• **WHAT IS EXPECTED**
Extend the tutorial below on the Apache Airflow Kubernetes Pod Operator, picking up right after its final sentence.

*** DOCUMENT TEXT ***

Service Foundry
Young Gyu Kim <credemol@gmail.com>

Apache Airflow - Kubernetes Pod Operator

apache airflow k8s pod operator

Introduction

This article is part of the series on Airflow on Kubernetes. In this series, we will cover the following topics:

This is the second article in the series.

In this article, we’ll explore how to use the Kubernetes Pod Operator in Apache Airflow to execute tasks within a Kubernetes pod. Specifically, we’ll run a Sling ETL task to migrate data from a source database to Azure Blob Storage in Parquet format. Along the way, you’ll learn how to leverage a custom Docker image with the Kubernetes Pod Operator.

What is Airflow Kubernetes Pod Operator

Kubernetes Pod Operator is an operator that executes a task in a Kubernetes Pod. It is useful when you want to run a task in a Kubernetes Pod with your custom Docker image.

In comparison to the Kubernetes Executor, the Kubernetes Pod Operator can handle more complex tasks that require a custom Docker image.

In this article, we will run a Sling ETL task that migrate data from a source database to Azure Blob Storage in Parquet format.

Add Kubernetes Cluster Connection on Airflow Web UI

First, we need to add the Kubernetes cluster connection on the Airflow Web UI.

*** RECORD EXTRACTS ***

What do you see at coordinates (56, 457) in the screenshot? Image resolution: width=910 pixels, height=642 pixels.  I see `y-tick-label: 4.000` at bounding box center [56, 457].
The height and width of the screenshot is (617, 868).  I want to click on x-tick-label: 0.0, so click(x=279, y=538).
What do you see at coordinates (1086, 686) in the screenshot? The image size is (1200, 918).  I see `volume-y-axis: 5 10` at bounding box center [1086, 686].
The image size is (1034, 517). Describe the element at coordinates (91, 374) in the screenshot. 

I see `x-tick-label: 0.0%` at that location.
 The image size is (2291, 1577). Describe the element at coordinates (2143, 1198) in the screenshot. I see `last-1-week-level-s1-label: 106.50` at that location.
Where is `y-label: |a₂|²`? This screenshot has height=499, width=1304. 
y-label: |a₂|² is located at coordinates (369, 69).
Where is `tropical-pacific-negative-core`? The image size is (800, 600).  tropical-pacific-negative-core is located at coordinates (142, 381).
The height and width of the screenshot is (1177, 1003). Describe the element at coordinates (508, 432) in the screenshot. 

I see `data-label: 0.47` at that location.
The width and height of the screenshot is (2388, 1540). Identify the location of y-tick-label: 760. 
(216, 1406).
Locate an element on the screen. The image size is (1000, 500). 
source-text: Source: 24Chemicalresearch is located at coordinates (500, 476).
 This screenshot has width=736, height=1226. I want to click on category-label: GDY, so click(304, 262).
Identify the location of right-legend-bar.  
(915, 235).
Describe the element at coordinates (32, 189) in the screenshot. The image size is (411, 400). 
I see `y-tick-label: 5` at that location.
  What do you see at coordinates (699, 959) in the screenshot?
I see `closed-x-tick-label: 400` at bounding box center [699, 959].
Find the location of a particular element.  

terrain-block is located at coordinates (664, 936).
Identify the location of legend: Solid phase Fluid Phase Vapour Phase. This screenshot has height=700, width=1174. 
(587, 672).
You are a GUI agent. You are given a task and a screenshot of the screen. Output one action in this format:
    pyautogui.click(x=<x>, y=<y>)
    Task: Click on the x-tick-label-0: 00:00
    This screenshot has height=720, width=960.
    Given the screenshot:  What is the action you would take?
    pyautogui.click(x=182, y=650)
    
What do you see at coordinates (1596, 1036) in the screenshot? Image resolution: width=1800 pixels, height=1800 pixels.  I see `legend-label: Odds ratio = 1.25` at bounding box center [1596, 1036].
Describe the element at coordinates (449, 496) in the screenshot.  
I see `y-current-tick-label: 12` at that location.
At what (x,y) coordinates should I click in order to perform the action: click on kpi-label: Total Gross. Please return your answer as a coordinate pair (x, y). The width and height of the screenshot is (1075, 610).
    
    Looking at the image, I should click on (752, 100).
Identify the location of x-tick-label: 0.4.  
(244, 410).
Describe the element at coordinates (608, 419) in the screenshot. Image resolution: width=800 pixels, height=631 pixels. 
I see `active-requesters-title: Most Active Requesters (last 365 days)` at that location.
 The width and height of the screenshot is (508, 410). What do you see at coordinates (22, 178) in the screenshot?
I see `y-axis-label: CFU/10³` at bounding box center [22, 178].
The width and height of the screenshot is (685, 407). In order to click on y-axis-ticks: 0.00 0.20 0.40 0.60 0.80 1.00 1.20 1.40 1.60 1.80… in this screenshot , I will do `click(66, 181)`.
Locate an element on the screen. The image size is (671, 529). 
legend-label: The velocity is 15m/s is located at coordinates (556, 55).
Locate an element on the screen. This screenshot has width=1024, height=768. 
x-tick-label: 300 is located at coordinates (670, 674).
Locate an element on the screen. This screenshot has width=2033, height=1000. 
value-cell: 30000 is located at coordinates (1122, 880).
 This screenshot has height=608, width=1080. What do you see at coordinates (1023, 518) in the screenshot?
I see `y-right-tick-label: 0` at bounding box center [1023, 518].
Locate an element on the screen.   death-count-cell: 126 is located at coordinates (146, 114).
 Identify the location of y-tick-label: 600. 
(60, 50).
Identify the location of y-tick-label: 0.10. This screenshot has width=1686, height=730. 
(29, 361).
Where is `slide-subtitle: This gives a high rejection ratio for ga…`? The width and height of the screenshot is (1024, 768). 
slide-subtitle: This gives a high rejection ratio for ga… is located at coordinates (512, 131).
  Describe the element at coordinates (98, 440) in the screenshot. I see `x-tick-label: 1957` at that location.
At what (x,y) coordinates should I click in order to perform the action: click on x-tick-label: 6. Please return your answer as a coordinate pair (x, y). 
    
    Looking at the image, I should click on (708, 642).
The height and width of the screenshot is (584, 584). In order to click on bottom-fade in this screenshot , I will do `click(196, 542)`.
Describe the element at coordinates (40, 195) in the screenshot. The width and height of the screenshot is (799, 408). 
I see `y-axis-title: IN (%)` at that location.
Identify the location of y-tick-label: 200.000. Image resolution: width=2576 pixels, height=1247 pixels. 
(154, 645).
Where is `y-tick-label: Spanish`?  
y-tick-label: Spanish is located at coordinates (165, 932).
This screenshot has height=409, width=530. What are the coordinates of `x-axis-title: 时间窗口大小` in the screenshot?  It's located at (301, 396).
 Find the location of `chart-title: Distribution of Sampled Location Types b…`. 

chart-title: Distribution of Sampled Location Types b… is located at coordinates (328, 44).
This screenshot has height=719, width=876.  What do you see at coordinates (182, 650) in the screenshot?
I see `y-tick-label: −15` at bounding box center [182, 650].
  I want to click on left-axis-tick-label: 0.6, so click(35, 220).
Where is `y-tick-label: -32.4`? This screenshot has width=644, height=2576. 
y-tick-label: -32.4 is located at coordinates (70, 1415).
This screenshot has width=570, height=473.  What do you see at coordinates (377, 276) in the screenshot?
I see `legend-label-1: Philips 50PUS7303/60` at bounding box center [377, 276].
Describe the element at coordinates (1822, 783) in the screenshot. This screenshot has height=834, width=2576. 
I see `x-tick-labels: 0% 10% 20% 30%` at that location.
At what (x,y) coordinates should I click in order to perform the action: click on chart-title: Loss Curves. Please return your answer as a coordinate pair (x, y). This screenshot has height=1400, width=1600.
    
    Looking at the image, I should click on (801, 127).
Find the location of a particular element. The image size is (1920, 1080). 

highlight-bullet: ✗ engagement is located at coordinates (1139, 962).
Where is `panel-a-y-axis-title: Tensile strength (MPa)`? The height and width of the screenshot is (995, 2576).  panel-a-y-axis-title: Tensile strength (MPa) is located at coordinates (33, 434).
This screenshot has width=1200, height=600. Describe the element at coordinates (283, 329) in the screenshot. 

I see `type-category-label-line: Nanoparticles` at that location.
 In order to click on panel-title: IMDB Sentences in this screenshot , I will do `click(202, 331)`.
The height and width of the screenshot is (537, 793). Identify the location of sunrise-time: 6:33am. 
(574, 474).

***

• **RESPONSE**
  1. Go to the Airflow Web UI

  2. Click on the Admin menu

  3. Click on Connections

  4. Click on the Create button

k8s connection add
Figure 1. Add Kubernetes Cluster Connection
  1. Fill in the following fields:

    • Connection Id: k8s_conn

    • Connection Type: Kubernetes Cluster Connection

    • Kube Config (JSON format): refer to the following section

    • Namespace: airflow

    • Cluster context: your-cluster-context

  2. Click on the Save button

Fill in the form with the appropriate values. The 'Kube Config (JSON format)' field should contain the content of the kubeconfig file in JSON format.

k8s connection form
Figure 2. Kubernetes Cluster Connection Form

Convert kube config to JSON

If you are working with kubectl command, you already have a Kube config file in YAML format. The config file is usually located at ~/.kube/config.

~/.kube/config (YAML)

# convert yaml to json
$ yq -o json eval . ~/.kube/config > kube-config/config.json

The command above will convert the kubeconfig file to JSON format and save it to kube-config/config.json.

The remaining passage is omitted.